Integrating Brayton cycles, utilizing supercritical carbon dioxide (sCO2) as a working medium, with a concentrating solar power (CSP) system is an attractive solution to enable high-temperature clean production of electricity. In this study, different power cycle configurations were coupled with the CSP system to examine and compare their energy, exergy, economic, and exergoeconomic performances to express a comprehensive view. A study of the impact of different parameters was also carried out to inspect the performance of each system under different operating conditions. The governing equations characterizing system performance and economics have been rigorously solved using MATLAB® R2021a, ensuring accuracy and reliability in the present analysis.

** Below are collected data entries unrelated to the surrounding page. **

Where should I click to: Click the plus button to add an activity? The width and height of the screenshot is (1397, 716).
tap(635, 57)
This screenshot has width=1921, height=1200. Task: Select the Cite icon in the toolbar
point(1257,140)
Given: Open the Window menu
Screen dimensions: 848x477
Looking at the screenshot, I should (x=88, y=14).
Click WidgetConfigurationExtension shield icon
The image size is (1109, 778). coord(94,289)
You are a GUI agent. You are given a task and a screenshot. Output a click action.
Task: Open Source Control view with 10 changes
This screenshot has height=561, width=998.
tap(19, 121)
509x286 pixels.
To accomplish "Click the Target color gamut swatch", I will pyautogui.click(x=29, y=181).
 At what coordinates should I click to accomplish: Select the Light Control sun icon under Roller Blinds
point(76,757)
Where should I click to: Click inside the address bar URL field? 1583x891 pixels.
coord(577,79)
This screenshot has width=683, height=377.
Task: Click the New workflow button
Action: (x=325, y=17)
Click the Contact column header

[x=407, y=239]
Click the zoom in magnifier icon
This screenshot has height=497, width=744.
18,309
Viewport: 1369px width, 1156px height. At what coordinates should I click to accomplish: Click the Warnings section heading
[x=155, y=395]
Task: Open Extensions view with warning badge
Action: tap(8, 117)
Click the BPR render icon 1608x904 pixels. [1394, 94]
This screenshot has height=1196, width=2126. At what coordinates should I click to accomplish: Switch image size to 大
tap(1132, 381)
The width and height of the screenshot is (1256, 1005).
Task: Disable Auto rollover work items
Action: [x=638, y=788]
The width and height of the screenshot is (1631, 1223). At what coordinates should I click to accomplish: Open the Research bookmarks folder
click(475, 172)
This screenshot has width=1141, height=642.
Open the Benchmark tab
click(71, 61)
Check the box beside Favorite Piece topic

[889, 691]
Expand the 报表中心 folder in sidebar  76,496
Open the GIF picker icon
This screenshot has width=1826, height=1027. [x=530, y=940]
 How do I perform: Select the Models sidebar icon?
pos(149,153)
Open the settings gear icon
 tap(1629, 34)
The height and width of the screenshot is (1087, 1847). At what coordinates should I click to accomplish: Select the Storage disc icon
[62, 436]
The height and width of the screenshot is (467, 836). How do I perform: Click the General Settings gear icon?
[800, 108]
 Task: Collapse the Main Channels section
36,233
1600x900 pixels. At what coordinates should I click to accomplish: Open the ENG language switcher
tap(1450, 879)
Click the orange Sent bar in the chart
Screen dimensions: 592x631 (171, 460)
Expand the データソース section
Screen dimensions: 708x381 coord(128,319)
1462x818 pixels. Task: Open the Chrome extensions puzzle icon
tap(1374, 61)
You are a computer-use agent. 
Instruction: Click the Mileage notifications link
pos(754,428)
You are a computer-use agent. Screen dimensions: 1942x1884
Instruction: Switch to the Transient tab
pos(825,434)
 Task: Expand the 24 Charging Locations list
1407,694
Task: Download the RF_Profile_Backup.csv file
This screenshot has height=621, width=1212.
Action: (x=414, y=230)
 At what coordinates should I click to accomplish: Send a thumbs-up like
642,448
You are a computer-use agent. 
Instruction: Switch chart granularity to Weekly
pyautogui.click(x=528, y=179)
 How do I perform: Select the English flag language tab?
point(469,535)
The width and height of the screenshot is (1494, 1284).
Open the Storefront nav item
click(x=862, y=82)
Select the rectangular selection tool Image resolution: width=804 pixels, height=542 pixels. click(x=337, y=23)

Energy assessment reveals that, in indirect systems, the thermal efficiency of the recompression Brayton cycle (RBC) surpasses direct cycles by 0.9%, while the organic Rankine cycle (ORC) in dual cycles exhibits a 2% thermal efficiency advantage over triple cycles. For CSP, direct systems enhance efficiency by approximately 1.5%, compared to indirect systems, with dual cycles outperforming single and triple cycles. Exergy analysis indicates a 1.3% exergy efficiency increase for RBC in indirect systems, compared to direct systems, while ORC demonstrates an exceptional 35.66% exergy efficiency improvement in dual systems. Direct CSP systems exhibit higher exergy values than indirect counterparts. Overall exergy efficiency rankings place triple systems at the top (27%), followed by dual (25%) and single cycles (20%) for both direct and indirect systems. Exergoeconomic analysis reveals that the indirect triple cycle (ITC) system bears the greatest expense, totaling 56,968 USD per annum. Compared to the ITC systems, the indirect single- and dual-cycle systems reduce the cost by 8.2% and 1.15%, respectively.